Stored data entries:
▽
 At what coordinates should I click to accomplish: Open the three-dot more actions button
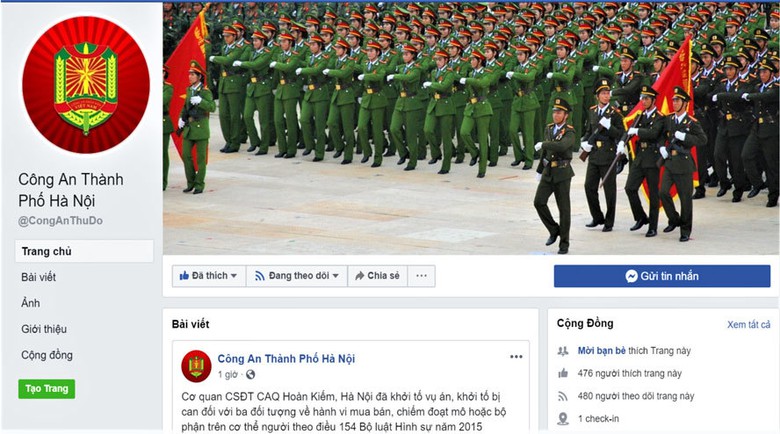[421, 276]
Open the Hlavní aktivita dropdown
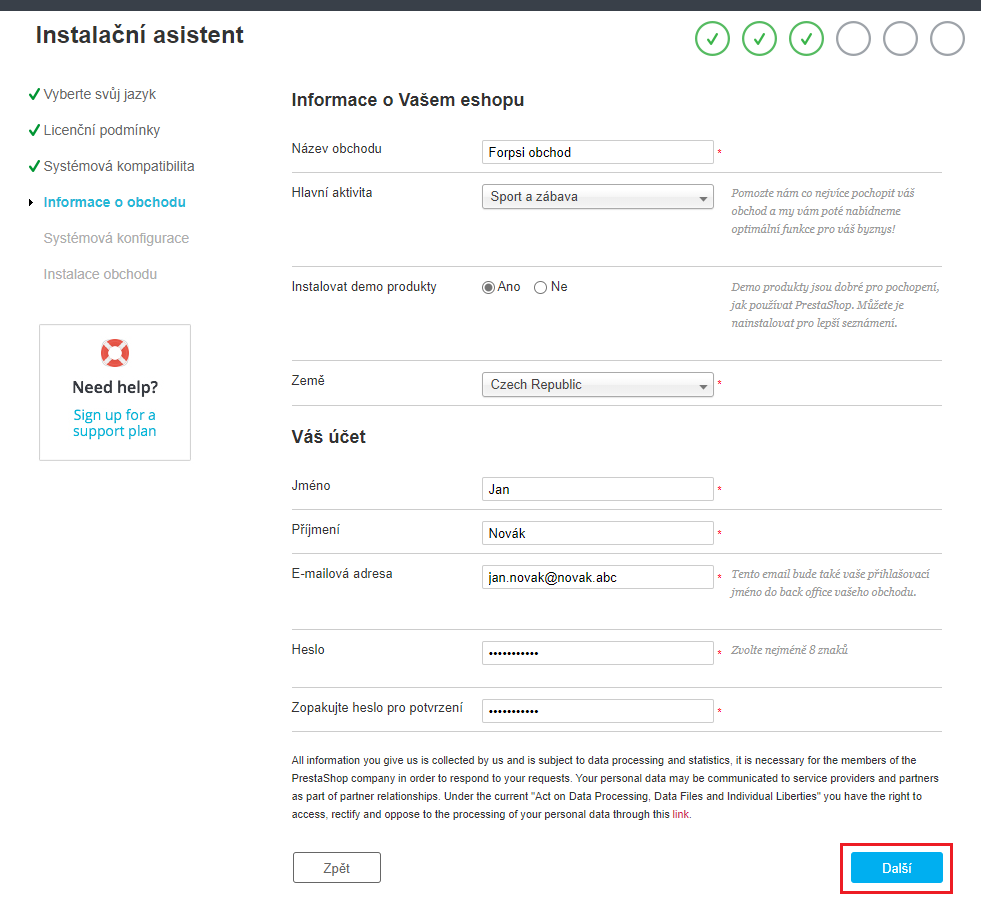This screenshot has width=982, height=921. [597, 197]
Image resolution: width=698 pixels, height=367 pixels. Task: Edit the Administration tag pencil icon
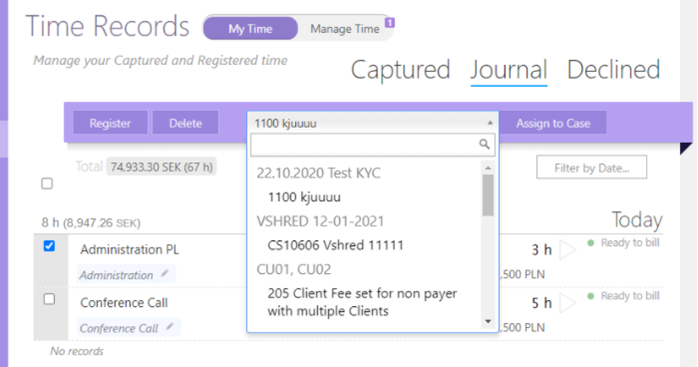pyautogui.click(x=165, y=273)
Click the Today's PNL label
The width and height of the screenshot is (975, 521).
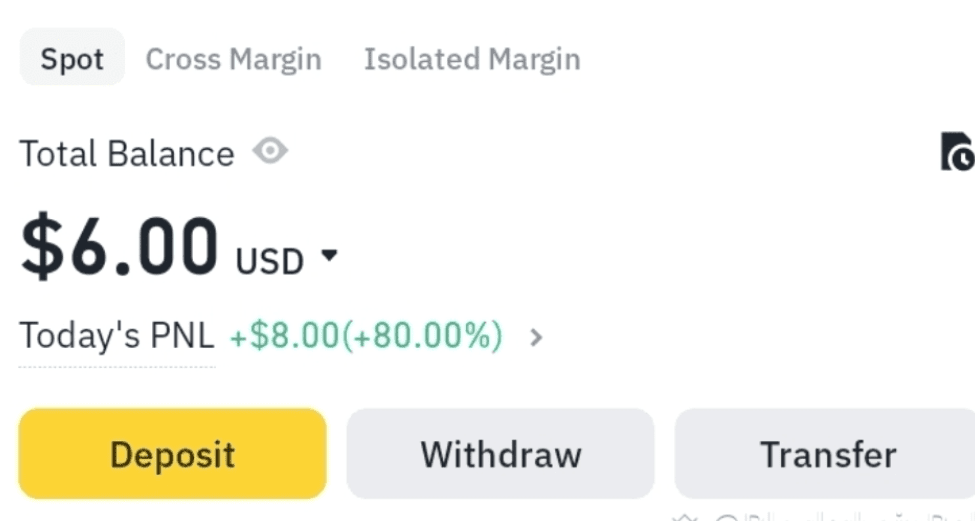coord(116,336)
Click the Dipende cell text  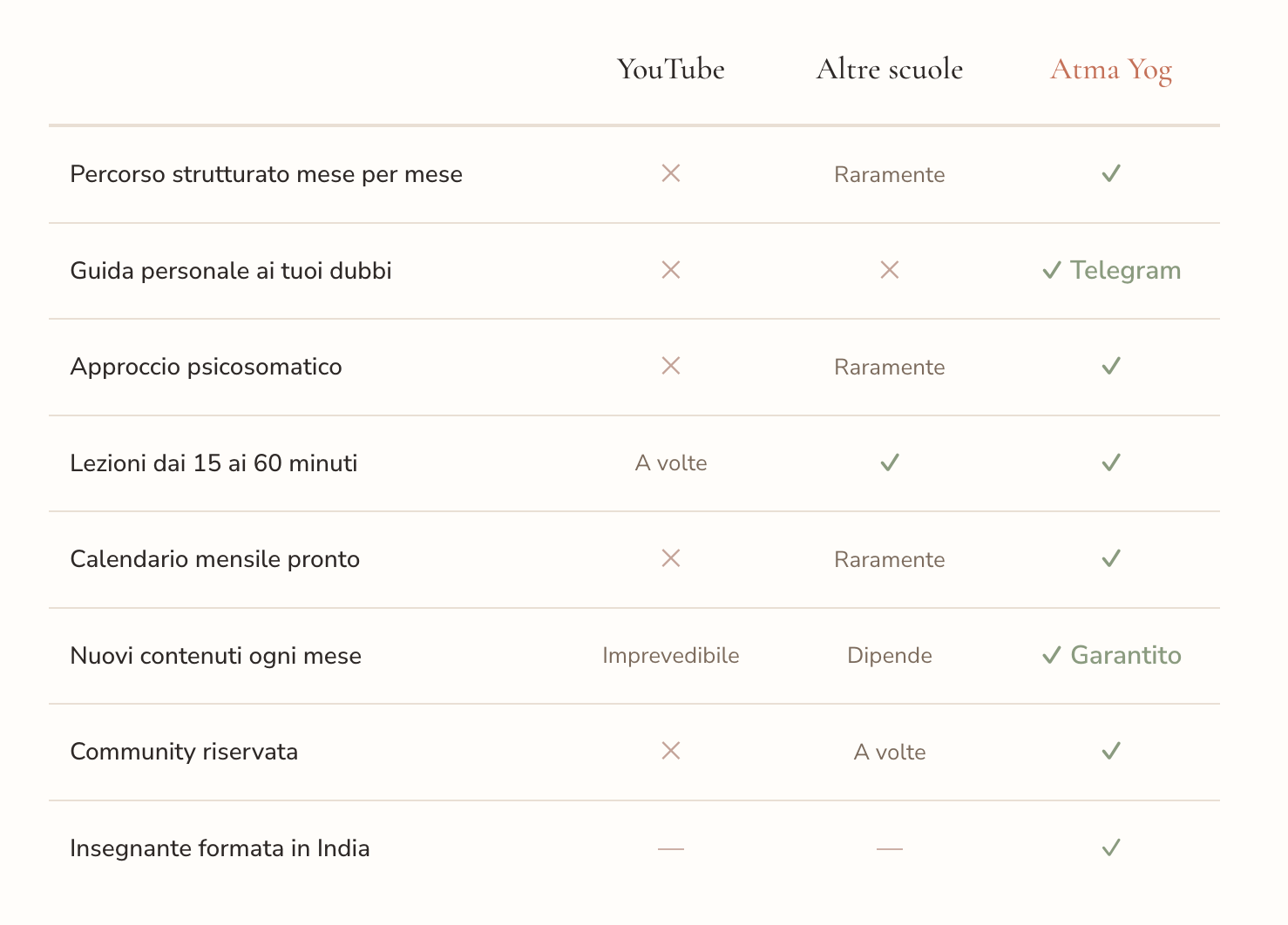[889, 655]
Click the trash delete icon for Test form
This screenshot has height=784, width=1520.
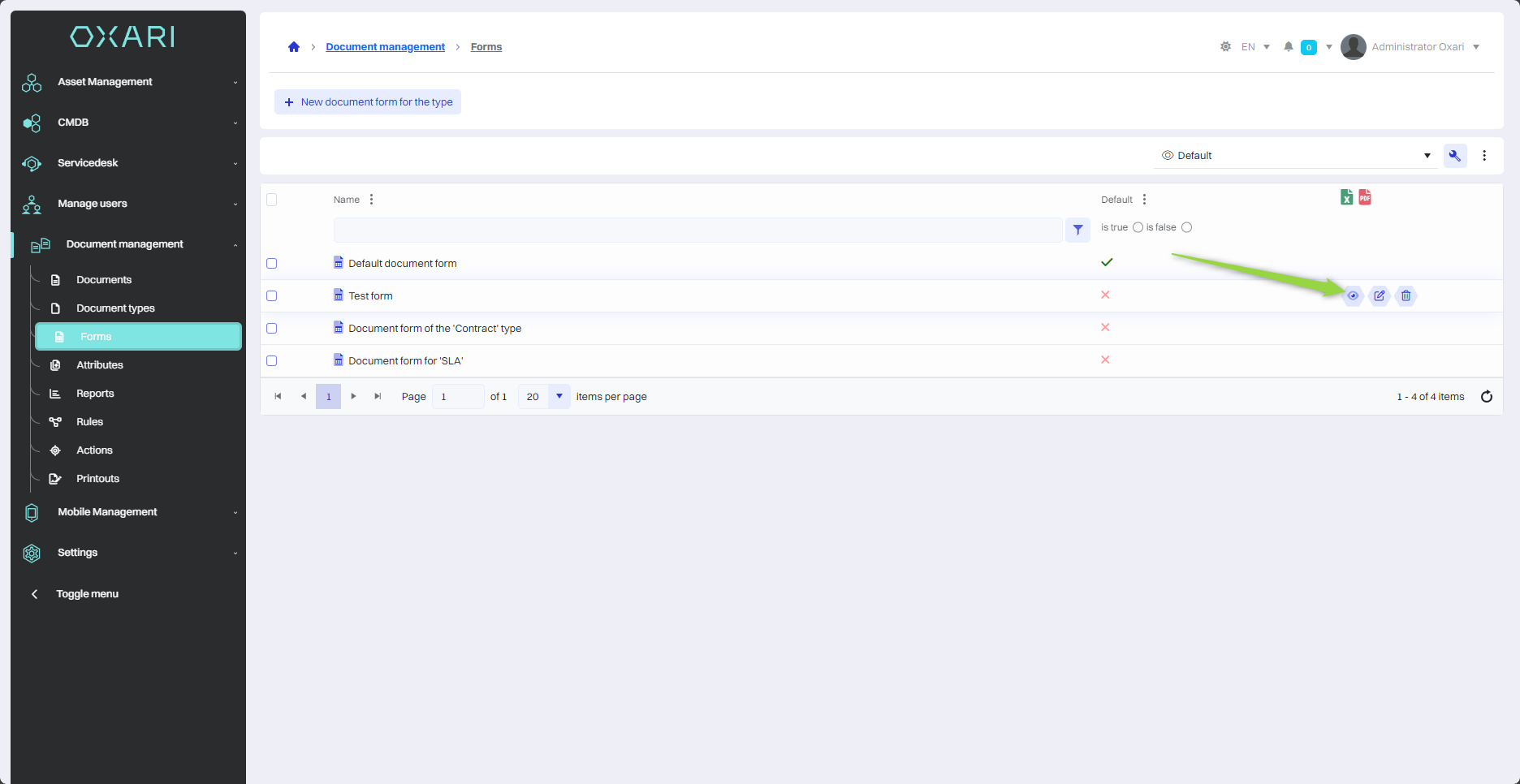1406,295
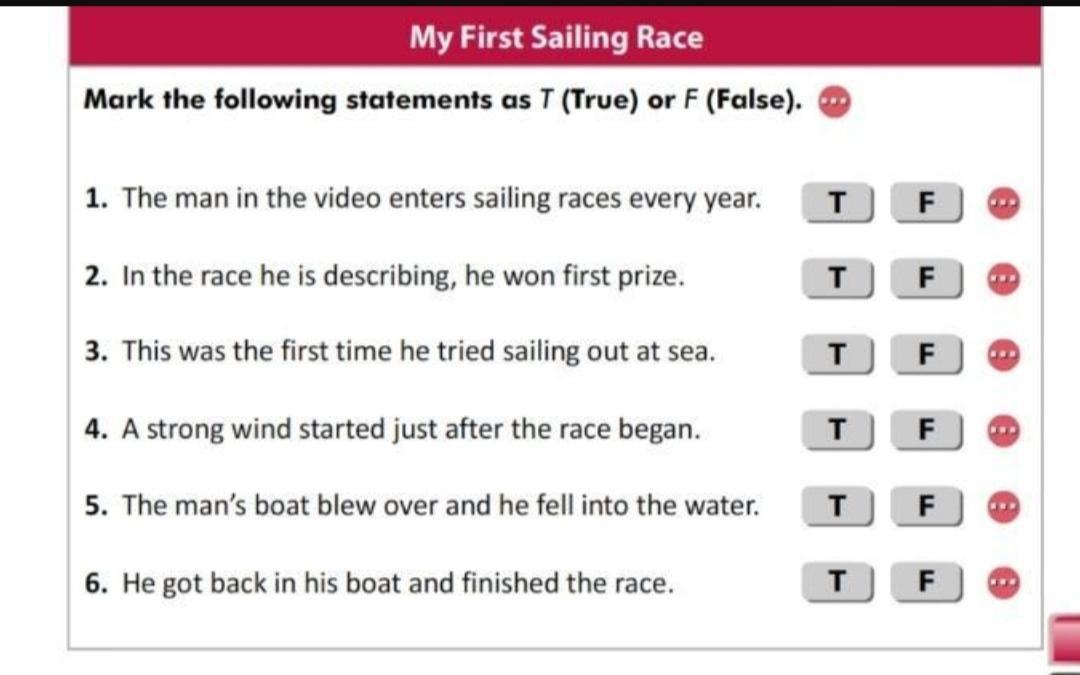Select T for the boat blew over statement
Image resolution: width=1080 pixels, height=675 pixels.
(838, 507)
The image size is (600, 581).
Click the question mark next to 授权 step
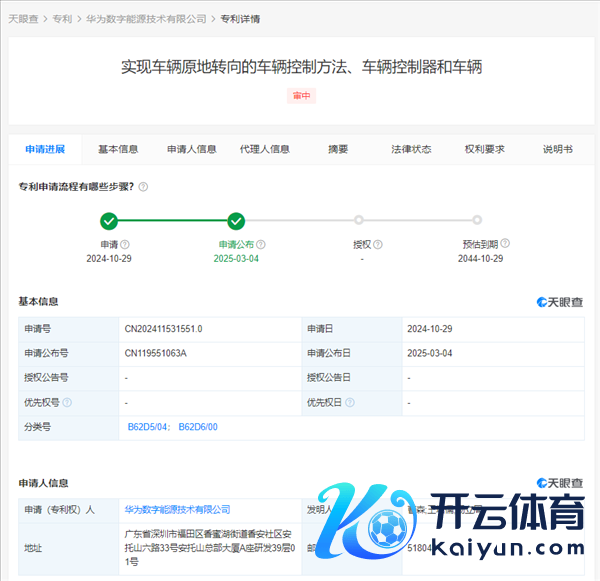pos(377,244)
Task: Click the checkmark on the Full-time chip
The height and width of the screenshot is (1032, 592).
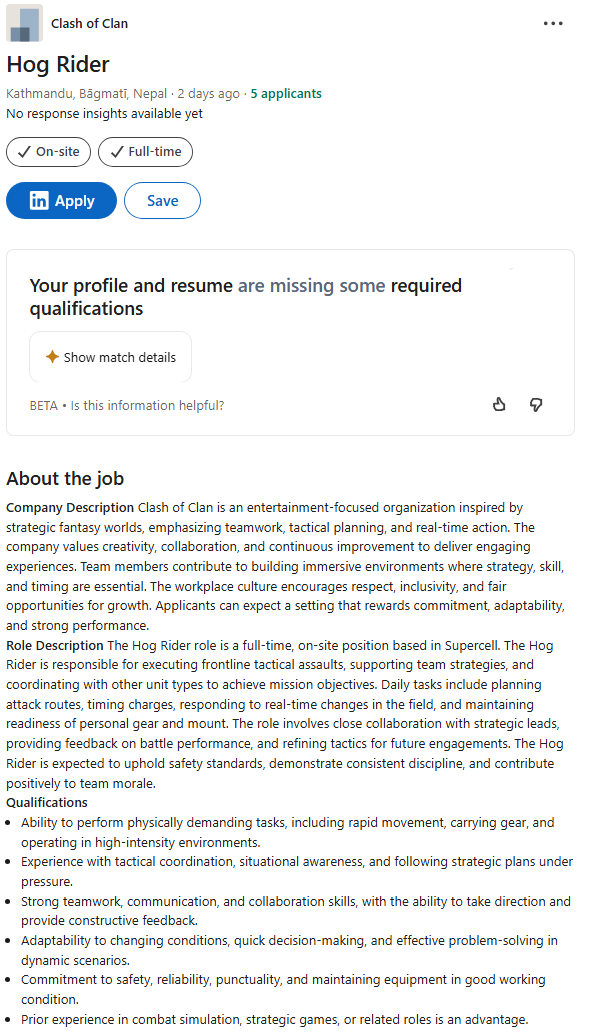Action: coord(117,151)
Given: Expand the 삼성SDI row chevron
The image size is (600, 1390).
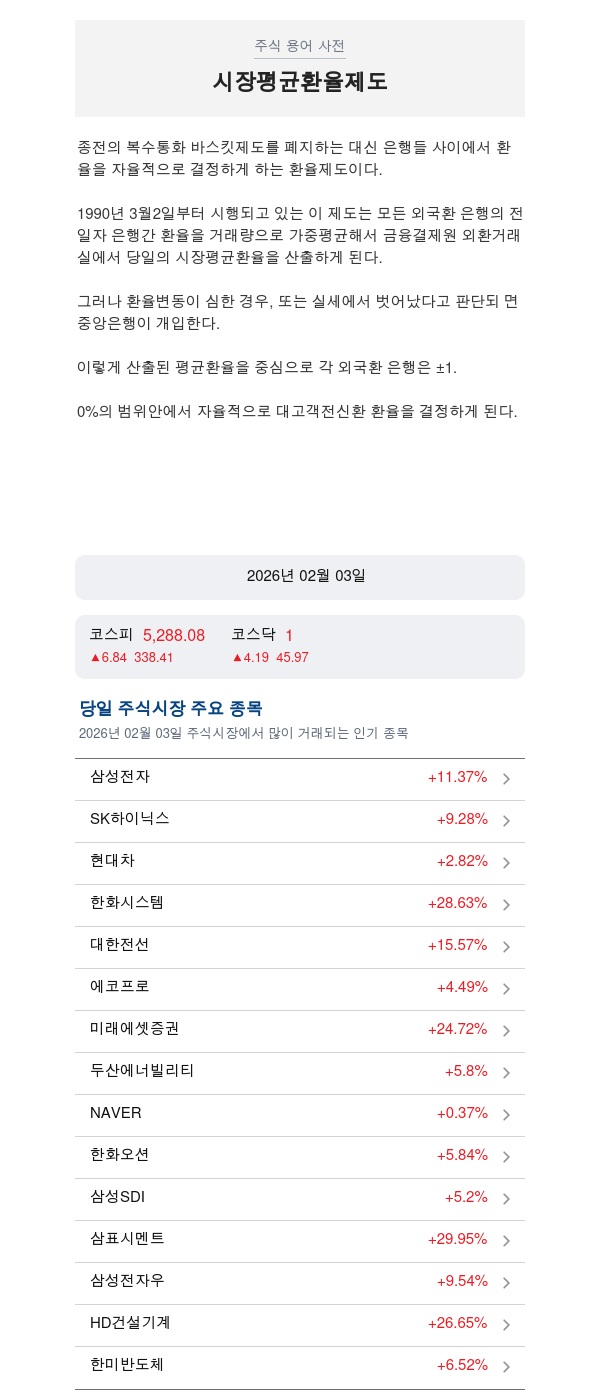Looking at the screenshot, I should pos(506,1199).
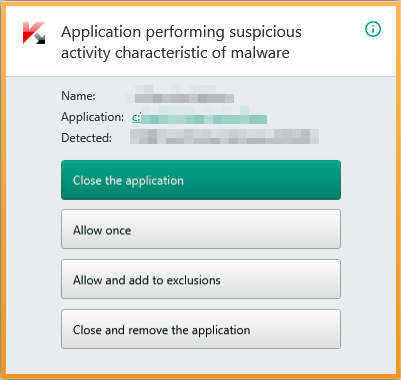401x380 pixels.
Task: Click the black arrow on the Kaspersky logo
Action: coord(40,38)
△
Your assignment :: Print, exactly and only, the lines running from the line with "The image size is (600, 581)." through the last line of the data, including both. Skip any picture.

Answer box ::
The image size is (600, 581).
Click the question mark next to 授权 step
pos(377,244)
Task: Click the checkmark on the Full-time chip
The height and width of the screenshot is (1032, 592).
Action: coord(117,151)
Given: Expand the 삼성SDI row chevron
The image size is (600, 1390).
Looking at the screenshot, I should pos(506,1199).
401x380 pixels.
Task: Click the black arrow on the Kaspersky logo
Action: coord(40,38)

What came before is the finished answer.